Entries provided
■ ■ ■

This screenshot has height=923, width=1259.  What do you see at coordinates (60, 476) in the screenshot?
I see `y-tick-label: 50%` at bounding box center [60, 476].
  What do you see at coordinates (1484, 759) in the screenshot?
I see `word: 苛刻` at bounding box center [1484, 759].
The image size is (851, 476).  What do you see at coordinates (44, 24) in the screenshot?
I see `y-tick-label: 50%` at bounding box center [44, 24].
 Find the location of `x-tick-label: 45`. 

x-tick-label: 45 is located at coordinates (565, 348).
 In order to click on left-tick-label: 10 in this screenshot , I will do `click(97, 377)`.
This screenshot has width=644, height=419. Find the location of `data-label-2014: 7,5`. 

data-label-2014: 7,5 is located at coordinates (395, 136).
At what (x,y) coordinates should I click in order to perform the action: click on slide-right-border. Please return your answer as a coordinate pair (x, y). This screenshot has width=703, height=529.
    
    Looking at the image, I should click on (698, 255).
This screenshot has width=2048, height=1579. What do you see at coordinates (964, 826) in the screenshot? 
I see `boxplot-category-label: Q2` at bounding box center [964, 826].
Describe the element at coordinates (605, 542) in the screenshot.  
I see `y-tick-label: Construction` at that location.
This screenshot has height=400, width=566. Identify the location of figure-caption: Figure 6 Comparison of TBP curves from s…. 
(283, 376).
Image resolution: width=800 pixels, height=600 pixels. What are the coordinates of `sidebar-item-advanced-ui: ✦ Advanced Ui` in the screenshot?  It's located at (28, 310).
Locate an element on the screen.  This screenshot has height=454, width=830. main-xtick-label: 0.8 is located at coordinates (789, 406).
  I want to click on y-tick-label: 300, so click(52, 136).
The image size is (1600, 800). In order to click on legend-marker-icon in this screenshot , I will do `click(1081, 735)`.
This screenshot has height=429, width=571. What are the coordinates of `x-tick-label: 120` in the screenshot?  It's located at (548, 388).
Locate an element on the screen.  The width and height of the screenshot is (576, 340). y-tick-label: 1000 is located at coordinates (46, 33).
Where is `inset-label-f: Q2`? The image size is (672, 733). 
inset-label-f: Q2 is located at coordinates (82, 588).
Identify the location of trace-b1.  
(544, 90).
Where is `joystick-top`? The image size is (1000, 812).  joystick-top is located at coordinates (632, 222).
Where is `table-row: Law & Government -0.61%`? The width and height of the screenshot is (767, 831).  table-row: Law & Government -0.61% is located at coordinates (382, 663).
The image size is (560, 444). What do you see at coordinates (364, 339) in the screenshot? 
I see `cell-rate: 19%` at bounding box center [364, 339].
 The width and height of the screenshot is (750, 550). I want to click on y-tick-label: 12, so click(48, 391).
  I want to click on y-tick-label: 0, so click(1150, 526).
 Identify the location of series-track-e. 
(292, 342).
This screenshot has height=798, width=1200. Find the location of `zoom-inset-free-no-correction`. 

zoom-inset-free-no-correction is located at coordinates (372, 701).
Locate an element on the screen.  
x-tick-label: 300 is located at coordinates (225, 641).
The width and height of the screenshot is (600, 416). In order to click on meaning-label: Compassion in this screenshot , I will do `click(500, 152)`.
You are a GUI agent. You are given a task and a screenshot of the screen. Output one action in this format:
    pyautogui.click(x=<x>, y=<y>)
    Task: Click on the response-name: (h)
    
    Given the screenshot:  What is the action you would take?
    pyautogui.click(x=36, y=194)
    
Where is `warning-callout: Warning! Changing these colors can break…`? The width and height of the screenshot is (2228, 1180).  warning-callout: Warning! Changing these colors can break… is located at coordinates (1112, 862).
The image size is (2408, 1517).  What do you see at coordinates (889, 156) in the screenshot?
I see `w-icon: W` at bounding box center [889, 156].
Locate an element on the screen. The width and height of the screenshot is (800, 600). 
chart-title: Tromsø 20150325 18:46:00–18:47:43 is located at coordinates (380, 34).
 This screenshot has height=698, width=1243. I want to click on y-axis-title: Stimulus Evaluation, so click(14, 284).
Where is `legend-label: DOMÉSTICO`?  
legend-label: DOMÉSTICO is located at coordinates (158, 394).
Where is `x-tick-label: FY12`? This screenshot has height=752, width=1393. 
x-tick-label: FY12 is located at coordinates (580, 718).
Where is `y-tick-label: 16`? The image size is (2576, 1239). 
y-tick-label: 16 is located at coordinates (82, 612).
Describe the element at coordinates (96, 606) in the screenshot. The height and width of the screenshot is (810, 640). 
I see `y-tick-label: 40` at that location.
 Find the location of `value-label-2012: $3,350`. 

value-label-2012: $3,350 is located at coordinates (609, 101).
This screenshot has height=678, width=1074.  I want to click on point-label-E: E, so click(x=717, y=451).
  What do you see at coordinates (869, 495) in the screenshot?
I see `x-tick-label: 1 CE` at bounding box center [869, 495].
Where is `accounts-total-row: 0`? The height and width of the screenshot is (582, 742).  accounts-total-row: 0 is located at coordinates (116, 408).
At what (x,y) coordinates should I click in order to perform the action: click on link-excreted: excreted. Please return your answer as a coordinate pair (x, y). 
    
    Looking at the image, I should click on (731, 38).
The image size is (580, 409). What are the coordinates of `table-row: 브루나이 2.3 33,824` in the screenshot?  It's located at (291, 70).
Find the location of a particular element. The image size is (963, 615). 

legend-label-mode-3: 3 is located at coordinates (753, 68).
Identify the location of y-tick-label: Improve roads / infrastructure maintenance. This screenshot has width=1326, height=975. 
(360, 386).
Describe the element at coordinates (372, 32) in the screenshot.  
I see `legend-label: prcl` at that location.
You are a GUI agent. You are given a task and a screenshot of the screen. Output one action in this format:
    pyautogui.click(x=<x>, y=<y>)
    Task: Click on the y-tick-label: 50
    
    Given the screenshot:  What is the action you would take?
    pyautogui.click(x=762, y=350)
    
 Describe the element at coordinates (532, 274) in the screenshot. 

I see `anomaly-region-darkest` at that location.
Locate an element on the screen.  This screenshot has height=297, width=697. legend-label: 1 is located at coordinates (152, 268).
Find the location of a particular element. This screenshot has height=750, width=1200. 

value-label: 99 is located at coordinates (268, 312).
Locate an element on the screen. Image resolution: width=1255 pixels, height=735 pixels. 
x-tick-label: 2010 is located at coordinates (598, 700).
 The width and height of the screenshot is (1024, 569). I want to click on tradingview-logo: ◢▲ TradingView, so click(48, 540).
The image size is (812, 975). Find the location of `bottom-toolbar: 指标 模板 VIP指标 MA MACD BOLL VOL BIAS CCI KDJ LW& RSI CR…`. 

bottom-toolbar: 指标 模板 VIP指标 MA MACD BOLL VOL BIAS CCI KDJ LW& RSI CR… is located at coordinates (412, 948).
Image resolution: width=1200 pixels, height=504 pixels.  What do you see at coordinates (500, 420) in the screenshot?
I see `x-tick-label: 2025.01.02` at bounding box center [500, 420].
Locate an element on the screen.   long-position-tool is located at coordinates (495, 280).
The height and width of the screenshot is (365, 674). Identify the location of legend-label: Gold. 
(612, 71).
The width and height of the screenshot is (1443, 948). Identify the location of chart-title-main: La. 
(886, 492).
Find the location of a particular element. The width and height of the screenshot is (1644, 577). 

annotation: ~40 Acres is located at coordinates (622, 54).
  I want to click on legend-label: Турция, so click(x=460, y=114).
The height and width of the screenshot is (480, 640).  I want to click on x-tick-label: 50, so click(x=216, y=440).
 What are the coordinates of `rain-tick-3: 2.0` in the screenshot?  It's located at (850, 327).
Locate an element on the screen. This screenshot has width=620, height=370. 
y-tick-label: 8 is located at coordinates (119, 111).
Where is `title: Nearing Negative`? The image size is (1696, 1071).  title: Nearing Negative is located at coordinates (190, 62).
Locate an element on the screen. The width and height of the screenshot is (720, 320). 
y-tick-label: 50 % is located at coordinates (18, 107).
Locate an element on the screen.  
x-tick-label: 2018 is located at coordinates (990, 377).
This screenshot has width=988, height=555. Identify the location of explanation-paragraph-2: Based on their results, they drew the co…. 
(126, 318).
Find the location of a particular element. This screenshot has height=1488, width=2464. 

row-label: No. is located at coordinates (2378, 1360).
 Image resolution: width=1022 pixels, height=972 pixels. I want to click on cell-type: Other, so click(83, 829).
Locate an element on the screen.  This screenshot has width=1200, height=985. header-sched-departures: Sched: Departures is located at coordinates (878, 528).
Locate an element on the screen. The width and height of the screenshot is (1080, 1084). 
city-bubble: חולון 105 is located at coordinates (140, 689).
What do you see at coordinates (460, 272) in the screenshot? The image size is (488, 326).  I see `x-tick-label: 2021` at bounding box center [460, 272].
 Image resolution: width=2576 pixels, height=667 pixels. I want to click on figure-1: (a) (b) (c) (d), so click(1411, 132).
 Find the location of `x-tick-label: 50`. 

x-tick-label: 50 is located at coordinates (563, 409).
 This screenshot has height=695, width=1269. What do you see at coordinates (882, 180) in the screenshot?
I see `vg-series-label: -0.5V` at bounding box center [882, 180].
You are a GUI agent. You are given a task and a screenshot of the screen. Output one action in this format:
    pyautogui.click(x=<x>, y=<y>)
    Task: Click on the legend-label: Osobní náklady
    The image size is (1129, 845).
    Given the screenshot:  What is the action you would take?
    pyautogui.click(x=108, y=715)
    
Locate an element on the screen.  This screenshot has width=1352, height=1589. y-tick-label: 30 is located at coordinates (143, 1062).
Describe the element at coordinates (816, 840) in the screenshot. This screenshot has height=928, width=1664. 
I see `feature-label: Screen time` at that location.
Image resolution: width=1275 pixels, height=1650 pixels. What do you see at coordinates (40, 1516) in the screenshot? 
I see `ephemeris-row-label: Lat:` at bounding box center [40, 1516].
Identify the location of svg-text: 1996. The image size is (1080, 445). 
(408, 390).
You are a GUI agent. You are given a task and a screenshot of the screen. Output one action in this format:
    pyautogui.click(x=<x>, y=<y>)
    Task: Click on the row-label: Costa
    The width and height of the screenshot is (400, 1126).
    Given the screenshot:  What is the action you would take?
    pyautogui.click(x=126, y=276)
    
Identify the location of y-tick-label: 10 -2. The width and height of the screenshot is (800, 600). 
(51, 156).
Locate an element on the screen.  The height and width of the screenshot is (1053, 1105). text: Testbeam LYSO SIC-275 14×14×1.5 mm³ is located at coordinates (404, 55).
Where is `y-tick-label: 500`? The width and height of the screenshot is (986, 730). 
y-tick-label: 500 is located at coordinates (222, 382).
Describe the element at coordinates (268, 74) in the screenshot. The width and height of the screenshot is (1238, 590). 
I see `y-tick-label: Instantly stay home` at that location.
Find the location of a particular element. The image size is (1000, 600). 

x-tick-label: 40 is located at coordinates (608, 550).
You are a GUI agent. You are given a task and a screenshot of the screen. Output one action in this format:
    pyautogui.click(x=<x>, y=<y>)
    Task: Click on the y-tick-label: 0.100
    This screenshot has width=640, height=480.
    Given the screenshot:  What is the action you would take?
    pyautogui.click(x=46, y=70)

■ ■ ■

What you should do
Quote the records verbatim, beginning at their first line and continuing through the line that contains "(283, 376).", with that line included.

Exercise result
This screenshot has height=923, width=1259.  What do you see at coordinates (60, 476) in the screenshot?
I see `y-tick-label: 50%` at bounding box center [60, 476].
  What do you see at coordinates (1484, 759) in the screenshot?
I see `word: 苛刻` at bounding box center [1484, 759].
The image size is (851, 476).  What do you see at coordinates (44, 24) in the screenshot?
I see `y-tick-label: 50%` at bounding box center [44, 24].
 Find the location of `x-tick-label: 45`. 

x-tick-label: 45 is located at coordinates (565, 348).
 In order to click on left-tick-label: 10 in this screenshot , I will do `click(97, 377)`.
This screenshot has width=644, height=419. Find the location of `data-label-2014: 7,5`. 

data-label-2014: 7,5 is located at coordinates (395, 136).
At what (x,y) coordinates should I click in order to perform the action: click on slide-right-border. Please return your answer as a coordinate pair (x, y). This screenshot has width=703, height=529.
    
    Looking at the image, I should click on (698, 255).
This screenshot has width=2048, height=1579. What do you see at coordinates (964, 826) in the screenshot? 
I see `boxplot-category-label: Q2` at bounding box center [964, 826].
Describe the element at coordinates (605, 542) in the screenshot.  
I see `y-tick-label: Construction` at that location.
This screenshot has height=400, width=566. Identify the location of figure-caption: Figure 6 Comparison of TBP curves from s…. 
(283, 376).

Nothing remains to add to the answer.